«Ecco il piano di ArcelorMittal per fermare l’Ilva»

Un dirigente dell'azienda ai pm di Milano: «Il programma prevedeva di lasciare una scorta minima di materie prime, solo per un altoforno, per un mese». L'ad Morselli «ci disse che erano stati fermati gli ordini». Per la procura l'abolizione dello scudo penale è solo un pretesto.

I pm di Milano che si occupano del caso Ilva hanno depositato l’atto di intervento nella causa civile tra il gruppo franco-indiano e i commissari dell’acciaieria. I magistrati non hanno dubbi: la «vera causa» della “ritirata” dell’azienda è «riconducibile alla crisi d’impresa», mentre il «venir meno del cosiddetto scudo penale» sarebbe un motivo utilizzato «pretestuosamente».

Inoltre, poiché sussiste «il pericolo di diminuzione delle garanzie patrimoniali per il risarcimento di eventuali danni», è urgente una pronuncia dei giudici che imponga di «astenersi dalla fermata degli impianti e adempiere fedelmente e in buona fede alle obbligazioni assunte».

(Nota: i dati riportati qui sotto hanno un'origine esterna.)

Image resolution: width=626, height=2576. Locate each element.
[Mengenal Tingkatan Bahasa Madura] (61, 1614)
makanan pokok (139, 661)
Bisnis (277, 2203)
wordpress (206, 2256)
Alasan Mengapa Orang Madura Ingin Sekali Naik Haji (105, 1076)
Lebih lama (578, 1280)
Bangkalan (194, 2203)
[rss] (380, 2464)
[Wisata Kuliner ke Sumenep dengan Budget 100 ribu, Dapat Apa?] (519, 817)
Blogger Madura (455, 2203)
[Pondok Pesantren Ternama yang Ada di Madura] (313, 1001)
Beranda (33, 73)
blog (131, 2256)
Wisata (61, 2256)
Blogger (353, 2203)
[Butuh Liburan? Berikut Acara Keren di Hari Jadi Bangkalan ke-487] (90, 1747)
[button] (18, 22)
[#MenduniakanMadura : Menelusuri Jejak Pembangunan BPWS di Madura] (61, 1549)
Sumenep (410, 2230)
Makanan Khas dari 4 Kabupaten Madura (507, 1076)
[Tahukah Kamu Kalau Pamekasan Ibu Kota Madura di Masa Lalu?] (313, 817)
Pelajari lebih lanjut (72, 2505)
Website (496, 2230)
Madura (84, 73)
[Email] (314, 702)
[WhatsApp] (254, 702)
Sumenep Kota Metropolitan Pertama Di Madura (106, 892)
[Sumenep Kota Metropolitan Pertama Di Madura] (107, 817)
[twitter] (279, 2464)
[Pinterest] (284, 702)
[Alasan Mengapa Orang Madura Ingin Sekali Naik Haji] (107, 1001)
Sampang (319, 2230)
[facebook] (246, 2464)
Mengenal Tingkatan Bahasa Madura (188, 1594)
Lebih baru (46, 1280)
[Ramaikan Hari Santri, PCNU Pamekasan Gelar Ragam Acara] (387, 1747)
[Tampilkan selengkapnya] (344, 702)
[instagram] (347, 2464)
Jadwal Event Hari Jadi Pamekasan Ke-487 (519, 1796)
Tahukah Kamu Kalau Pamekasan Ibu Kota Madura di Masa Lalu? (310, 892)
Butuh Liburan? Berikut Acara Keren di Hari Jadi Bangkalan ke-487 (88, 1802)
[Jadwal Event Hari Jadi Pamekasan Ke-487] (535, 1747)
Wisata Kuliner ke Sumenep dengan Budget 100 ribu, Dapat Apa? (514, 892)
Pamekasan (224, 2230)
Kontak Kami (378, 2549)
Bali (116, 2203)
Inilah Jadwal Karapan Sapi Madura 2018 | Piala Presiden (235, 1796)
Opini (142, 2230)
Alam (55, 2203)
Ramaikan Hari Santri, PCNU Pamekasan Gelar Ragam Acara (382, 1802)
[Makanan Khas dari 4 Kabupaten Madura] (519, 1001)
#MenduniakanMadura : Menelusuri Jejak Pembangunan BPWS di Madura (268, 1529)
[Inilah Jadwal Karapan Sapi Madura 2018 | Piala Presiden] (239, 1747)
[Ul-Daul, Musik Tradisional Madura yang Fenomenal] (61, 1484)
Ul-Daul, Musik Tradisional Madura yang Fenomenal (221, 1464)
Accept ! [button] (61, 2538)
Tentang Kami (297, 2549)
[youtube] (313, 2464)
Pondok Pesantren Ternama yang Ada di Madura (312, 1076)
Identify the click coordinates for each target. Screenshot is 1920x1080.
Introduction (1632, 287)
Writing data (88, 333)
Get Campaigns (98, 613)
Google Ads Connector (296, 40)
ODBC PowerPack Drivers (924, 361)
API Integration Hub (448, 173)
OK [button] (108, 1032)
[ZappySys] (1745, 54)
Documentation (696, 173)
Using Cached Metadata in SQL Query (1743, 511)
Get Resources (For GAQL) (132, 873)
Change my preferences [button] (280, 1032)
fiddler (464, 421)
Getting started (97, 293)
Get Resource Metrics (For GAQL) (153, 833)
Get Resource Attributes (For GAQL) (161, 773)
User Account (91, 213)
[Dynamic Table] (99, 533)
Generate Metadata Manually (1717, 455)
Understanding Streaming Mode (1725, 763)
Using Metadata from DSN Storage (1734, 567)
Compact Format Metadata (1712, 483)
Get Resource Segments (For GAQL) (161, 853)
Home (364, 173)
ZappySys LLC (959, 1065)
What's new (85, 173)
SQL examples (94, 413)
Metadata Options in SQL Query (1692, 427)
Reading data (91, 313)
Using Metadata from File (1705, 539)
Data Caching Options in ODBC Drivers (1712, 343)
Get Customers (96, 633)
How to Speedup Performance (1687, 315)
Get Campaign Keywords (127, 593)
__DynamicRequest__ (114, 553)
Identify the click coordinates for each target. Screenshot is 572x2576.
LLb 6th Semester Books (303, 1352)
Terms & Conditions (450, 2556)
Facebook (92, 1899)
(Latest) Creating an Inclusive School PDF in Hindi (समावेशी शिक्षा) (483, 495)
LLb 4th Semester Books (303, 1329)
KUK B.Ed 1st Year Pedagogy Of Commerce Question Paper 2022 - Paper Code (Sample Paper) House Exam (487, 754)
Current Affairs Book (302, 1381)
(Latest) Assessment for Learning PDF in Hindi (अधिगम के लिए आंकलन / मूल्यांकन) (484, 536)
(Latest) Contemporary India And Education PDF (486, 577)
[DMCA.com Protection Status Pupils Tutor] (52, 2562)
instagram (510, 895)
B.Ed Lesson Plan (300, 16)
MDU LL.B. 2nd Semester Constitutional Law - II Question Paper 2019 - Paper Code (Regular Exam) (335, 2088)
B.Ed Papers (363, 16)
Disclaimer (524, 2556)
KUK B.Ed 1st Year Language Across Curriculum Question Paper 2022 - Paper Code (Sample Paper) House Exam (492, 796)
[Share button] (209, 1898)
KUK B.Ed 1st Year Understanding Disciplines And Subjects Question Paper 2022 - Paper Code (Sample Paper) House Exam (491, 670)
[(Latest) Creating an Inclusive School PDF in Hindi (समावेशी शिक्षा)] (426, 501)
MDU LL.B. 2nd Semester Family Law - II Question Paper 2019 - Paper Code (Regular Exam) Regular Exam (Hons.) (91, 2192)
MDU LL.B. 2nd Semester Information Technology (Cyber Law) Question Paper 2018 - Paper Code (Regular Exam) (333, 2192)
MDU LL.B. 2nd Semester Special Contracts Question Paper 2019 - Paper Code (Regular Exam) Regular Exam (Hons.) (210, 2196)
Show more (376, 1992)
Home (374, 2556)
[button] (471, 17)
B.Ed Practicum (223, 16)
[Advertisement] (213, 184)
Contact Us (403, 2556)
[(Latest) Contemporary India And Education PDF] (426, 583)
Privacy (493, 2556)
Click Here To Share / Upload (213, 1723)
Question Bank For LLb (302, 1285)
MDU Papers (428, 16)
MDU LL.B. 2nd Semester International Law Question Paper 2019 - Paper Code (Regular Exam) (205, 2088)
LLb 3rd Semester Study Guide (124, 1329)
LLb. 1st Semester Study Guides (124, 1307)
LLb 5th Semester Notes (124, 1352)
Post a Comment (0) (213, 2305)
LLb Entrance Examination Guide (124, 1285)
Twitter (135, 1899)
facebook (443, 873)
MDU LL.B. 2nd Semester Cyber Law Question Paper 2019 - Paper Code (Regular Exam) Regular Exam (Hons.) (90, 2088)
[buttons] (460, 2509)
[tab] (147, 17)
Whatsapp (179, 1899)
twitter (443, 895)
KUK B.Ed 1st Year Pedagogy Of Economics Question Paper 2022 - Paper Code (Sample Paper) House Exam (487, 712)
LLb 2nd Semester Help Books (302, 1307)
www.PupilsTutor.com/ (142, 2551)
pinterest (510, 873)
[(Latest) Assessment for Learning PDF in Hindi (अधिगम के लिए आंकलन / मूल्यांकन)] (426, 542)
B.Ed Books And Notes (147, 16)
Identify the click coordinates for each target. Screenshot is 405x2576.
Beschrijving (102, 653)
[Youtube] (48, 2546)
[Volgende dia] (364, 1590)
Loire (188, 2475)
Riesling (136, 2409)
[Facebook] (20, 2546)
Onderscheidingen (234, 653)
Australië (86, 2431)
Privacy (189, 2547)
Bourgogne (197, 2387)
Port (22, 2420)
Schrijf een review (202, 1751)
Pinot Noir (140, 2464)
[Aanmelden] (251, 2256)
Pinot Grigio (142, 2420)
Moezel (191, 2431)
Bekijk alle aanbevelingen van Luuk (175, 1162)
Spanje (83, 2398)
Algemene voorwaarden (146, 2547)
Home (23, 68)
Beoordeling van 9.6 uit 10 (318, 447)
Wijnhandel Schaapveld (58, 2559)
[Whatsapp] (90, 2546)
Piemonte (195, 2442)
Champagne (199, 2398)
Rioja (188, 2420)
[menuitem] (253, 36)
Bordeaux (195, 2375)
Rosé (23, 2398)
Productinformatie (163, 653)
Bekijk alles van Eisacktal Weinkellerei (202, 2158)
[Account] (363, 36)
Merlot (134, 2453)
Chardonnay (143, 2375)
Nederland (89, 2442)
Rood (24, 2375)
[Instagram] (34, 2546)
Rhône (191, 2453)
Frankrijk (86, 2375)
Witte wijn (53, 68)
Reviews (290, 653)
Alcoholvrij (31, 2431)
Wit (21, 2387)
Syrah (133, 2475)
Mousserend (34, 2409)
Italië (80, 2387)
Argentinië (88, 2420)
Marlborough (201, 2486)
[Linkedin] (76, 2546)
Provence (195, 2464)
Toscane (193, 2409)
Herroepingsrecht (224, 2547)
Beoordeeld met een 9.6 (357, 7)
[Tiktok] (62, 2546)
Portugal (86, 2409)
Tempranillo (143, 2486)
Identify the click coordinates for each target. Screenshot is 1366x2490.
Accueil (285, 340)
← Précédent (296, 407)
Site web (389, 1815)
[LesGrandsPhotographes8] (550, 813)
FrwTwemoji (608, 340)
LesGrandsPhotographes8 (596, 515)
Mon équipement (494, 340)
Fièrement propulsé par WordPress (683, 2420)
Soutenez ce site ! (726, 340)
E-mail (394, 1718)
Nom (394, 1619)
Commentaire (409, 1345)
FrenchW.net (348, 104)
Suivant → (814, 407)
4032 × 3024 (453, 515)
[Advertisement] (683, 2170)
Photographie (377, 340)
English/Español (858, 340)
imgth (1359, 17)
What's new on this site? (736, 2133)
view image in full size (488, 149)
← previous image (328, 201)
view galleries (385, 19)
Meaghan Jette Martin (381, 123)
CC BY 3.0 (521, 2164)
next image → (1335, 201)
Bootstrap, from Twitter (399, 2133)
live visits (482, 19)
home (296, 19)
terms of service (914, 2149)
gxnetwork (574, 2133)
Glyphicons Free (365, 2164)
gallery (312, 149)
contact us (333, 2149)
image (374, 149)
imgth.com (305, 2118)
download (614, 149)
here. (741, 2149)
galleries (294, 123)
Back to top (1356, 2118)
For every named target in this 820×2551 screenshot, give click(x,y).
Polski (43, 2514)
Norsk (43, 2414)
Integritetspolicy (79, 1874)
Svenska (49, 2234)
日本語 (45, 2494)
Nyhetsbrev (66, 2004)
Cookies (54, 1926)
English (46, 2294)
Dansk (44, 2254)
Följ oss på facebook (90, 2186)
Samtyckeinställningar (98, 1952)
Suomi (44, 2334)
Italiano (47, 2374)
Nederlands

L’atto contiene, tra le altre cose, le dichiarazioni rese alla procura da un dirigente di ArcelorMittal Italia, Giuseppe Frustaci, ascoltato come testimone pochi giorni fa. Il funzionario ha spiegato ai pubblici ministeri cosa prevedeva il piano dell’azienda per fermare la produzione a Taranto, piano che dopo il ricorso d’urgenza presentato dai commissari la multinazionale ha dovuto sospendere.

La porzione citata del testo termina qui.